I non studiosi dell’arte hanno sicuramente sentito parlare per la prima volta di Christo, pseudonimo di Christo Vladimirov Tavacheff (1930-2020), quando nel luglio del 2016 venne inaugurato nel lago d’Iseo un pontile proprio ideato e realizzato dall’artista bulgaro, che poi abbiamo appreso essere uno dei rappresentanti, forse il maggiore, degli artisti della “land art”, l’arte della terra, una forma di arte contemporanea sorta negli anni sessanta negli Stati Uniti.
Christo poi era divenuto famoso in quanto aveva “impacchettato” tanti luoghi e strutture artistiche in base a quella che è una filosofia artistica, profondamente diversa da quella che un po’ tutti conosciamo, secondo la quale l’oggetto nascosto diventa più straordinariamente immaginato e apprezzato.
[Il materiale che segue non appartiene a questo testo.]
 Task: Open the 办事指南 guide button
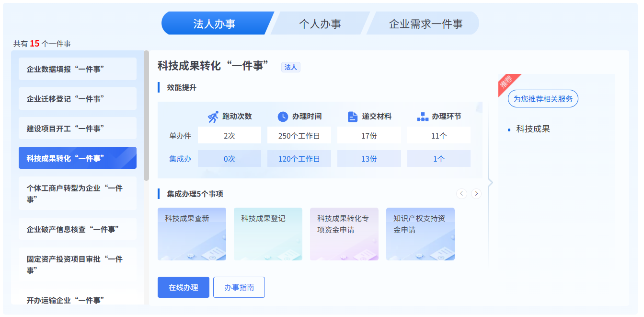pyautogui.click(x=239, y=287)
Un modesto accenno a quello che è stato il profondo contenuto dell’incontro del “Martedì dell’Arte” scorso, che Anna Donati porta affettuosamente avanti da anni, nel corso del quale il relatore, prof. Andrea Viozzi, ha appunto parlato della “land art”, dedicando la parte conclusiva alle opere maggiori di Christo, alla sua bella vita coniugale a quello che è stato l’ultimo progetto dell’artista bulgaro, che poi è diventato un cittadino del mondo, quello di impacchettare l’"Arco di Trionfo” di Parigi.
Il suo progetto rimane valido seppure lui non potrà vederlo per via della morte sopraggiunta. Sarà quella l’ultima testimonianza di un grande artista che dovrebbe avvenire nell’autunno di quest’anno.